SHANGHAI: Soldiers erected sandbag flood barriers in a city near China's largest freshwater lake after the heaviest rainfall in nearly six decades drenched the swollen Yangtze River basin.
The vast Yangtze drainage area has been lashed by torrential rains since last month, leaving 141 people dead or missing and forcing the evacuation of millions more across several provinces.
Flooding along the river - the world's third longest - has been an annual summer scourge since ancient times, but this year's inundation has been especially severe.
The downpours have intensified since last week, causing dozens of Yangtze-basin waterways to post record-high water levels, while more than 400 had exceeded warning levels, Vice Minister of Emergency Management Zheng Guoguang said on Monday.

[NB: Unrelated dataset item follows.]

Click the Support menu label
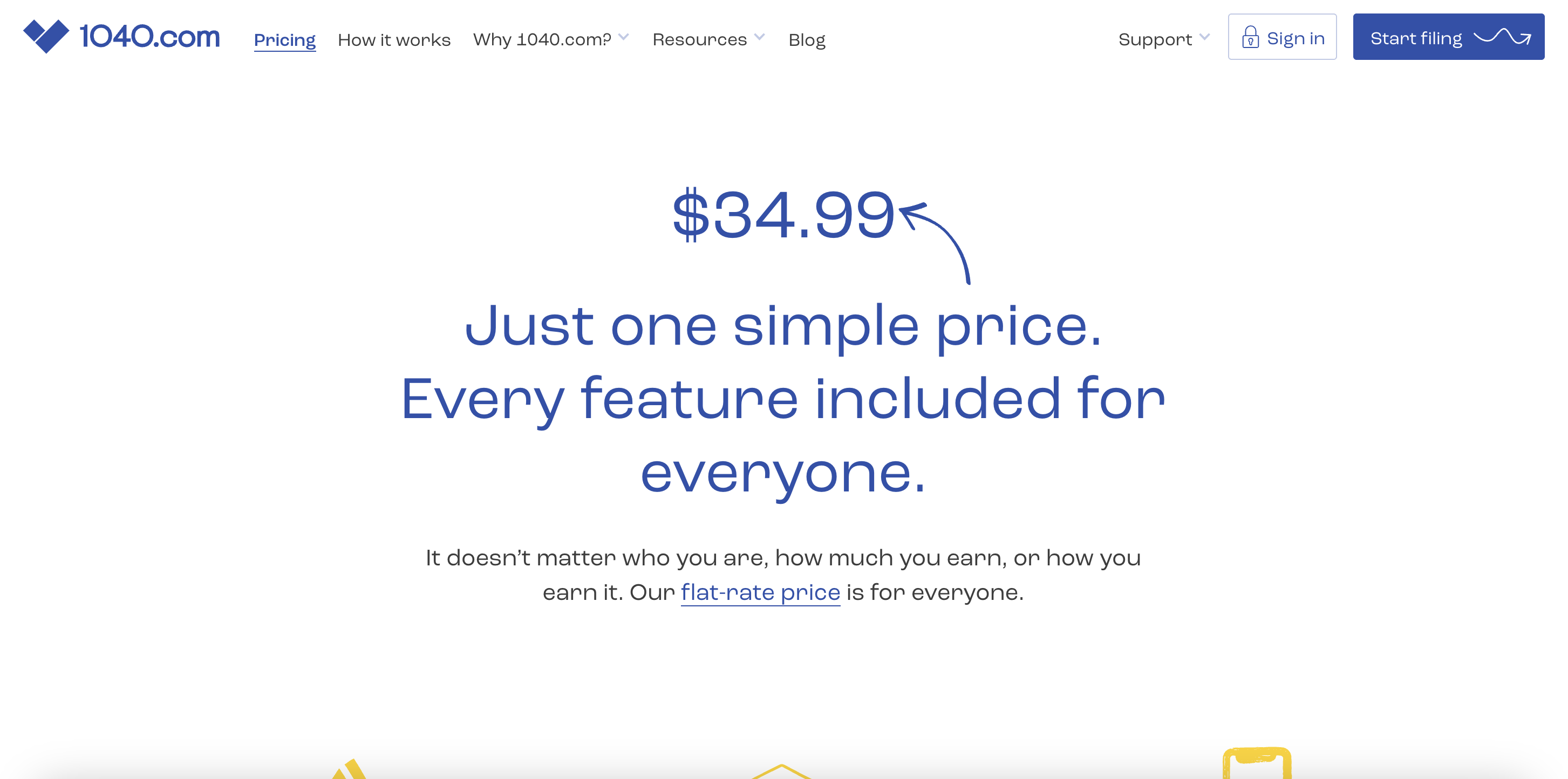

"Since June, average precipitation in the Yangtze river basin has been the highest since 1961," he told a news briefing in Beijing.
Authorities had been monitoring a flood crest as it neared Wuhan, the metropolis of 11 million that the Yangtze winds through and which had already suffered the vast number of China's deaths and cases in the coronavirus pandemic, which first emerged in the city.

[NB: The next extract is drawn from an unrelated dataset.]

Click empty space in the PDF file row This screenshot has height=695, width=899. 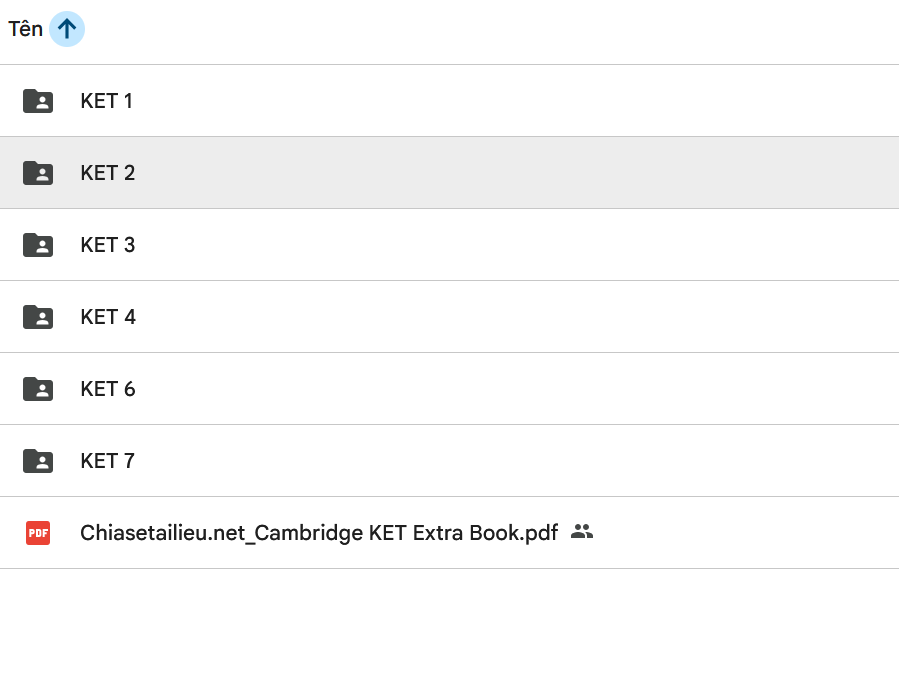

They said river levels were decreasing after the crest passed Wuhan on Monday with no reports of major new flooding there. Concern was now shifting downstream to Poyang Lake, which drains into the Yangtze in hard-hit Jiangxi province and is the largest freshwater lake fully within China's borders.
State-run Xinhua news agency said water levels at a key hydrological station on the lake broke a record set in 1998, when more than 4,000 people were killed in China's worst flooding in recent decades.
State media reported that more than 100,000 people - including rescue personnel, soldiers, and ordinary citizens - had been thrown into flood-control efforts in Jiangxi.